%%

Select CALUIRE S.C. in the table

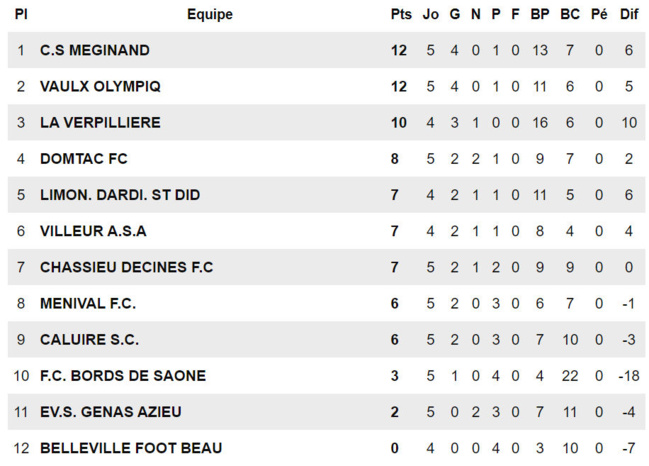89,340
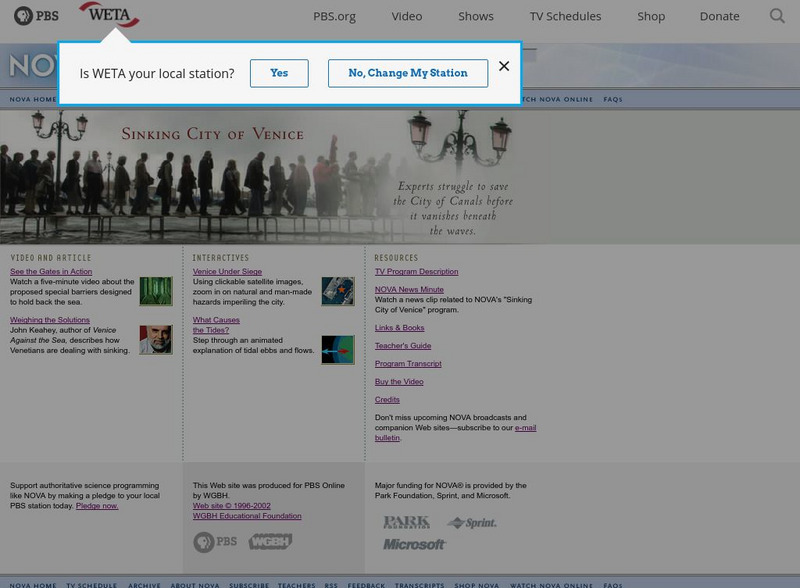Open the tides animation thumbnail

[x=337, y=349]
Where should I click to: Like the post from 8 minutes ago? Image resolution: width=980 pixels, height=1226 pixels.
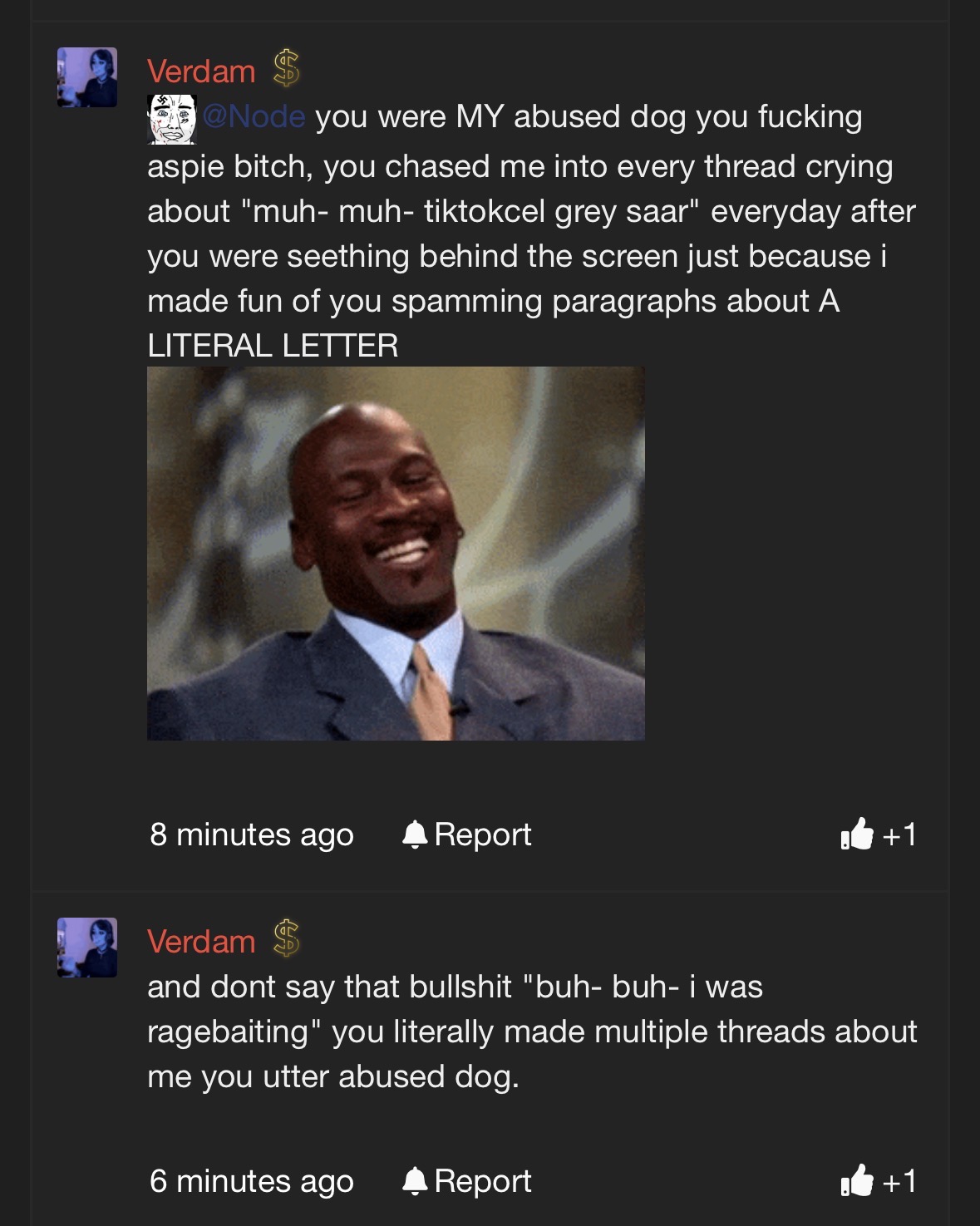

%%

▸ **Task**
In your copy, every entry above must match word for word, and no picture may appear.

▸ **Task response**
Select CALUIRE S.C. in the table

89,340
Open the tides animation thumbnail

[x=337, y=349]
Where should I click to: Like the post from 8 minutes ago? Image resolution: width=980 pixels, height=1226 pixels.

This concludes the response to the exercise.